• [REQUIREMENT] Could you return all of the entries below exactly, minus the pictures?

--

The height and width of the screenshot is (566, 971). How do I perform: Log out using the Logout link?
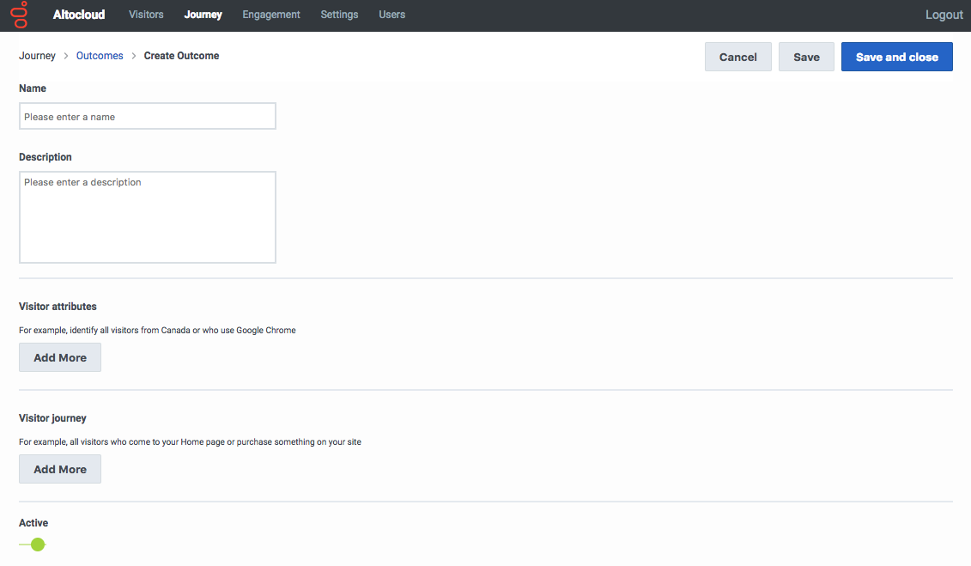(944, 15)
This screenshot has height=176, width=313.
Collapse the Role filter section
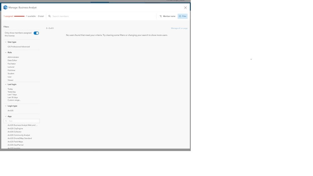point(6,53)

--

• [SOLUTION BELOW]
The height and width of the screenshot is (566, 971). How do I perform: Log out using the Logout link?
(944, 15)
This screenshot has height=176, width=313.
Collapse the Role filter section
point(6,53)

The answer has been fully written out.